(Pixel coordinate grounding data)

• • •

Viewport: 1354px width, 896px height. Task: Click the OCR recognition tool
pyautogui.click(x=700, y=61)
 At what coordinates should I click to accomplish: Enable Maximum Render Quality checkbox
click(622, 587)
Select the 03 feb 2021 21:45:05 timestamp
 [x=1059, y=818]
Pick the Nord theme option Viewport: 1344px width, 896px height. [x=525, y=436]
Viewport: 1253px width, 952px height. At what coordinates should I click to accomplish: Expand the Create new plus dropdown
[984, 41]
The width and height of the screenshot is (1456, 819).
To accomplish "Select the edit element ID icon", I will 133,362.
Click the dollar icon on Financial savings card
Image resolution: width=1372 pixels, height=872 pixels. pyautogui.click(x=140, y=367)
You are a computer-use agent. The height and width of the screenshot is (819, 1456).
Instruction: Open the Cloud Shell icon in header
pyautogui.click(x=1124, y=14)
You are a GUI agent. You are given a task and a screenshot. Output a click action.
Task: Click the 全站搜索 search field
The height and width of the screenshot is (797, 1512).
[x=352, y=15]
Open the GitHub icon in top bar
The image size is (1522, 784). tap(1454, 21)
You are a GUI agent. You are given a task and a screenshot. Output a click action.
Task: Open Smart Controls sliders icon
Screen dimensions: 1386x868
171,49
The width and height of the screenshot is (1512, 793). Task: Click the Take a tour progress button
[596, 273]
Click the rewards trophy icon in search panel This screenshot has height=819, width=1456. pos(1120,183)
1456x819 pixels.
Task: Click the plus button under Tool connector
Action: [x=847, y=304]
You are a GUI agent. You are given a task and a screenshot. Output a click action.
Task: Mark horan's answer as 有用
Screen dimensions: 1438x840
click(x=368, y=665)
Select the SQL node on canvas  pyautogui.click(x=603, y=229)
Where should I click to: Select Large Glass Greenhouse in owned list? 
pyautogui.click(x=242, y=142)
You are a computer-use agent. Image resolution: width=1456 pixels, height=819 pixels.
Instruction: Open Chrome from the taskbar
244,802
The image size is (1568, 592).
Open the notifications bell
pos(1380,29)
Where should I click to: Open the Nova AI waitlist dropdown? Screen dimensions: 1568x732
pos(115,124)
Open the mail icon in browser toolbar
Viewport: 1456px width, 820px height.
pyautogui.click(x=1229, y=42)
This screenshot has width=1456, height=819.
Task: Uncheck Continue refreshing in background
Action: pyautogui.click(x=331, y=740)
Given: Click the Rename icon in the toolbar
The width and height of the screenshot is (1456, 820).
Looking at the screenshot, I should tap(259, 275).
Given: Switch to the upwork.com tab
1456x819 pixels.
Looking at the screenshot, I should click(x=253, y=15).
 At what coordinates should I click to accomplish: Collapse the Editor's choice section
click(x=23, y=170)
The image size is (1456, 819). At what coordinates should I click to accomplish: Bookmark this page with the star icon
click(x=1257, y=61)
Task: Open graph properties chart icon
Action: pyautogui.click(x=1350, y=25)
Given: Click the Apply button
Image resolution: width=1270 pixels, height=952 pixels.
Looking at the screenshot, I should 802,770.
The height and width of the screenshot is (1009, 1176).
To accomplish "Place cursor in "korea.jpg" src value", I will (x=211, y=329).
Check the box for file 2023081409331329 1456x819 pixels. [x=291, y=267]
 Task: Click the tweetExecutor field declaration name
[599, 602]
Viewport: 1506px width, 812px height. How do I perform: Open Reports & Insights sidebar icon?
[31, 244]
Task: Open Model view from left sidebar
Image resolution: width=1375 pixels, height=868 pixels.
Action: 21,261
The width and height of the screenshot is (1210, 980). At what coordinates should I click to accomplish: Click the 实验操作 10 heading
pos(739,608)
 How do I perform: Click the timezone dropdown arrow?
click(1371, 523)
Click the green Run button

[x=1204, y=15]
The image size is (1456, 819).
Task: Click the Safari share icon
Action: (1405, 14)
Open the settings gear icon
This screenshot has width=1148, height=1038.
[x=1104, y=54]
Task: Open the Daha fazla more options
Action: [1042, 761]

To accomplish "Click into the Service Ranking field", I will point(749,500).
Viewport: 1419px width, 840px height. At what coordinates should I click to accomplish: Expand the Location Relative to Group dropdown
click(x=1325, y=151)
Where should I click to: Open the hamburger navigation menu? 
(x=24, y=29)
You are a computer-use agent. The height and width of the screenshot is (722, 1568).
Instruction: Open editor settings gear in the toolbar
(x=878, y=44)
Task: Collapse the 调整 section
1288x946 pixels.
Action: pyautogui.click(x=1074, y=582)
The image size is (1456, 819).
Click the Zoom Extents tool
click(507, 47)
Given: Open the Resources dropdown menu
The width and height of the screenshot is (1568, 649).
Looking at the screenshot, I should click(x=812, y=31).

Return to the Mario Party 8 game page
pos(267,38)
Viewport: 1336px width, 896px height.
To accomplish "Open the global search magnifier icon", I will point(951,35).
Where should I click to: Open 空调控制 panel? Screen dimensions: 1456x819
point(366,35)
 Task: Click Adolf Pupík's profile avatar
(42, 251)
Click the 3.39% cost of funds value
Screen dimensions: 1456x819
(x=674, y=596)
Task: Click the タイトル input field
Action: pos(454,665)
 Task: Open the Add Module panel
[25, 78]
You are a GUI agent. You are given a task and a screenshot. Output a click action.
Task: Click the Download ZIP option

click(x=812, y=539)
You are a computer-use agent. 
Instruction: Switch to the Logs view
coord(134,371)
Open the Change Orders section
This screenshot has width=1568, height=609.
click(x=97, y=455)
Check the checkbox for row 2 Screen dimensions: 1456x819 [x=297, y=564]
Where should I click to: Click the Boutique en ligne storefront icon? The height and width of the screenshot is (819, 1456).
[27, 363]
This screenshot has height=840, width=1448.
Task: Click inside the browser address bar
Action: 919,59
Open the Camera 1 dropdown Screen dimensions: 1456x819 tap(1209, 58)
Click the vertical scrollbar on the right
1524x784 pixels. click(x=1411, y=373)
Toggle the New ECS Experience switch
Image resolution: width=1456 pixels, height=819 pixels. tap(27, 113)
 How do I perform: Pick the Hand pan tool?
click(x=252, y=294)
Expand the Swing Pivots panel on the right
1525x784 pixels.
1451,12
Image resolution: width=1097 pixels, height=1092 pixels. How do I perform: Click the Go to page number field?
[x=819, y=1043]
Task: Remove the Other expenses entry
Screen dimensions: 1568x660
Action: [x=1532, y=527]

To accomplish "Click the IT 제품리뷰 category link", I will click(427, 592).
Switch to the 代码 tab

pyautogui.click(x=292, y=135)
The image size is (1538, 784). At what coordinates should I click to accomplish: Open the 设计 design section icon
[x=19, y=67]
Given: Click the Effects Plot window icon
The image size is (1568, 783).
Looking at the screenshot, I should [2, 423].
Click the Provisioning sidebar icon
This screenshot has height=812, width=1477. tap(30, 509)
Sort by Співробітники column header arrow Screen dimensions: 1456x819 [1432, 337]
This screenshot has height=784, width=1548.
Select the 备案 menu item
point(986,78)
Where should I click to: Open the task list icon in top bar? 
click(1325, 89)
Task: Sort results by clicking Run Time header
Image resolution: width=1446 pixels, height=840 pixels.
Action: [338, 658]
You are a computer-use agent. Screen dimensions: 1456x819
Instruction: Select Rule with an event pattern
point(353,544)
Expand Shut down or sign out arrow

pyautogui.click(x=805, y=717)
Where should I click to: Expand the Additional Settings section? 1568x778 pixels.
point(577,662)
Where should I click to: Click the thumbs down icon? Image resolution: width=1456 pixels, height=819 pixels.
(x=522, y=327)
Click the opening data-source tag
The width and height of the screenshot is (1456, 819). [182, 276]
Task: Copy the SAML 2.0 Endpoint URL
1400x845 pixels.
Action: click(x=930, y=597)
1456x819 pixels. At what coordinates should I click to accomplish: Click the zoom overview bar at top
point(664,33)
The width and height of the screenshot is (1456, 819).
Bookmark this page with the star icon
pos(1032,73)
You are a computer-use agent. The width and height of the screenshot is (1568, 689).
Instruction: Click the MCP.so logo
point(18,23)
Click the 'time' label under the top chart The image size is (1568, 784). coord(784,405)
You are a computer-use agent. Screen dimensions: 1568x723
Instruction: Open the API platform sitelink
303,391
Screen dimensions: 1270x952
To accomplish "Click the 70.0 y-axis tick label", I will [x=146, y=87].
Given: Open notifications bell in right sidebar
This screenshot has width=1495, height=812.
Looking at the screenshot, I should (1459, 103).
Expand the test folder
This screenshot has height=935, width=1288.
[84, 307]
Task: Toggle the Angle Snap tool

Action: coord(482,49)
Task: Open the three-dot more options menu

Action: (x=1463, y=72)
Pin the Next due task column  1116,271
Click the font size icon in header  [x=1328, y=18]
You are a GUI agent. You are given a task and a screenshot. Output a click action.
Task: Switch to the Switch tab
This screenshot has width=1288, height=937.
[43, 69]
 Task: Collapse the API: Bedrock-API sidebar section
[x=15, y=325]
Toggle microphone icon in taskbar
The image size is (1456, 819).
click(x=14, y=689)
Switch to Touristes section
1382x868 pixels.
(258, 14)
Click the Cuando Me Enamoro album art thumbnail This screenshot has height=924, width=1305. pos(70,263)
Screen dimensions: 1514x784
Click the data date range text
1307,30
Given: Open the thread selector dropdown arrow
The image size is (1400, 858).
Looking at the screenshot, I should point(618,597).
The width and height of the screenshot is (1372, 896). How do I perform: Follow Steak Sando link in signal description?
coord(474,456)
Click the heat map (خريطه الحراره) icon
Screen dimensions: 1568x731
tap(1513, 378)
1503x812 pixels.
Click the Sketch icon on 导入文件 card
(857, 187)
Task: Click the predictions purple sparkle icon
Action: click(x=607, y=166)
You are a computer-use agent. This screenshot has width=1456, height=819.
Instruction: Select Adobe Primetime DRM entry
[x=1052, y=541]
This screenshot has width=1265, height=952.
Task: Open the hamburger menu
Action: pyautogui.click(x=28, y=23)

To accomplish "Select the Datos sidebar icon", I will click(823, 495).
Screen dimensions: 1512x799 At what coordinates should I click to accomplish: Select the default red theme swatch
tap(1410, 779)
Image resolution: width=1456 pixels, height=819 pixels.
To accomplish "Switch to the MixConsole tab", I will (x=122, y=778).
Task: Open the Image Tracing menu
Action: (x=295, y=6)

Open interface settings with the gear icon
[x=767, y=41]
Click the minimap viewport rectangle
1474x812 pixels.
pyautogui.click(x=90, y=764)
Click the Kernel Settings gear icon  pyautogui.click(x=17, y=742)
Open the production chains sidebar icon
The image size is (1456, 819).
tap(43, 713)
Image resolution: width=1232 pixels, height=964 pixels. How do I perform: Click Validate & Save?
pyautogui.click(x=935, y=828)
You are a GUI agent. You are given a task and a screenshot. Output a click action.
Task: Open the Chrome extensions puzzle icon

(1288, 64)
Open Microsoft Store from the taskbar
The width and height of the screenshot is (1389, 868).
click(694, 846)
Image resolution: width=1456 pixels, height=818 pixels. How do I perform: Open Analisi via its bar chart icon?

• • •

TASK DESCRIPTION: From the data above, output only the lines between the line containing "Instruction: Click the MCP.so logo" and the line containing "Given: Open notifications", inclusive, exactly as written.

SOLVED PROBLEM:
Instruction: Click the MCP.so logo
point(18,23)
Click the 'time' label under the top chart The image size is (1568, 784). coord(784,405)
You are a computer-use agent. Screen dimensions: 1568x723
Instruction: Open the API platform sitelink
303,391
Screen dimensions: 1270x952
To accomplish "Click the 70.0 y-axis tick label", I will [x=146, y=87].
Given: Open notifications bell in right sidebar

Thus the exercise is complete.